§ Tarefas a resolver:
- a) Transcreva na íntegra o texto sobre os Estudos da Performance.
- b) Edite as linhas dos registros que vão da linha com "Click the toolbar Search magnifier icon" até o fim dos registros, inclusive, substituindo "magnifier" por "magnifying glass" e mantendo todo o resto igual. Apresente somente essas linhas.

DAVI GIORDANO: A partir da suas experiências nacionais e internacionais, você poderia falar como as pessoas vêm compreendendo e desenvolvendo diferentes percepções sobre os Estudos da Performance em cada região, como no Brasil, Estados Unidos e França? Quais seriam as diferenças e singularidades da forma como cada cultura se apropria desse novo campo de produção de conhecimento?

 

ZECA LIGIÉRO: Eu não colocaria em termos de regiões geográficas e sim agrupamentos por questões. Você tem questões de representação e do feminismo, por exemplo, que são mais debatidas em algumas universidades. Já a questão da Teoria Queer ganha um forte movimento em outras universidades. Assim como a questão da performance da mídia, que possui diversos departamentos interessados. Eu penso que é difícil mapear isso tudo porque os programas estão sendo criados recentemente, de seis anos para cá. Não tenho esse alcance de análise ainda. Agora, por exemplo, estou fazendo uma colaboração com um grupo de professores e pesquisadores do Canadá que estão interessados em tradição oral com questões ameríndias da América do Norte. Não é exatamente um departamento e sim um grupo de professores de várias universidades que levantam fundos para movimentar esses debates. Estamos nos encontrando já em nosso terceiro ano e ainda não publicamos nada especificamente. Não sabemos definir o que acontecerá. Há muita coisa acontecendo que a gente ainda não consegue mapear. A minha sensação é de que estamos diante de um campo grande, que está em constante expansão. Eu não conheço nada de Estudos da Performance na Ásia. Já estive lá três vezes e me pareceu ainda tudo muito tradicional. Assim como na Índia, na China e na Coreia do Sul. Pode ser também que eu ainda não tenha entrado em contato com alguma produção mais consistente de lá. Percebo que há muitos núcleos e iniciativas que ainda estão embrionários. Algumas coisas do Japão me parecem muito interessantes, mas não tenho contato específico.

§ Dados fornecidos:
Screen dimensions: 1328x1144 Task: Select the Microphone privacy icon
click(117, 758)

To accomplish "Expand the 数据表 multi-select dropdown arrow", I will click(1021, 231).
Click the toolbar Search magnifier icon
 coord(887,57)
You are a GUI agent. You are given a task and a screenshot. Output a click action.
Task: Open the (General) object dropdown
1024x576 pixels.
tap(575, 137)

§ Respostas:
- a)
DAVI GIORDANO: A partir da suas experiências nacionais e internacionais, você poderia falar como as pessoas vêm compreendendo e desenvolvendo diferentes percepções sobre os Estudos da Performance em cada região, como no Brasil, Estados Unidos e França? Quais seriam as diferenças e singularidades da forma como cada cultura se apropria desse novo campo de produção de conhecimento?

 

ZECA LIGIÉRO: Eu não colocaria em termos de regiões geográficas e sim agrupamentos por questões. Você tem questões de representação e do feminismo, por exemplo, que são mais debatidas em algumas universidades. Já a questão da Teoria Queer ganha um forte movimento em outras universidades. Assim como a questão da performance da mídia, que possui diversos departamentos interessados. Eu penso que é difícil mapear isso tudo porque os programas estão sendo criados recentemente, de seis anos para cá. Não tenho esse alcance de análise ainda. Agora, por exemplo, estou fazendo uma colaboração com um grupo de professores e pesquisadores do Canadá que estão interessados em tradição oral com questões ameríndias da América do Norte. Não é exatamente um departamento e sim um grupo de professores de várias universidades que levantam fundos para movimentar esses debates. Estamos nos encontrando já em nosso terceiro ano e ainda não publicamos nada especificamente. Não sabemos definir o que acontecerá. Há muita coisa acontecendo que a gente ainda não consegue mapear. A minha sensação é de que estamos diante de um campo grande, que está em constante expansão. Eu não conheço nada de Estudos da Performance na Ásia. Já estive lá três vezes e me pareceu ainda tudo muito tradicional. Assim como na Índia, na China e na Coreia do Sul. Pode ser também que eu ainda não tenha entrado em contato com alguma produção mais consistente de lá. Percebo que há muitos núcleos e iniciativas que ainda estão embrionários. Algumas coisas do Japão me parecem muito interessantes, mas não tenho contato específico.

- b)
Click the toolbar Search magnifying glass icon
 coord(887,57)
You are a GUI agent. You are given a task and a screenshot. Output a click action.
Task: Open the (General) object dropdown
1024x576 pixels.
tap(575, 137)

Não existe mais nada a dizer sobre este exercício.